Describe the square ADEB on AB, and draw the figure.

VI.Def.3, VI.17

Since, then, AB is cut in extreme and mean ratio at C, and AC is the greater segment, therefore the rectangle AB by BC equals the square on AC.

And AK is the rectangle AB by BC, and HG is the square on AC, therefore AK equals HG.

And, since AF equals FE, add CK to each, therefore the whole AK equals the whole CE. Therefore the sum of AK and CE is double AK.

But the sum of AK and CE is the sum of the gnomon LMN and the square CK, therefore the sum of the gnomon LMN and the square CK is double AK.

But, further, AK was also proved equal to HG, therefore the sum of the gnomon LMN and the squares CK and HG is triple the square HG.

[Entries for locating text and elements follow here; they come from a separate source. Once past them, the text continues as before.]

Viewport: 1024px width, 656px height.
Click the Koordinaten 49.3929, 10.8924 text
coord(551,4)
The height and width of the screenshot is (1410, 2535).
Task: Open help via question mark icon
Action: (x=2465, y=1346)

And the sum of the gnomon LMN and the squares CK and HG is the sum of the whole square AE and CK, which are the squares on AB and BC, while HG is the square on AC.

Therefore the sum of the squares on AB and BC is triple the square on AC.

Therefore, if a straight line is cut in extreme and mean ratio, then the sum of the squares on the whole and on the lesser segment is triple the square on the greater segment.

Q.E.D.

Guide

Use of this proposition

This and the next three propositions are all preparatory to the construction of a dodecahedron in proposition XIII.17.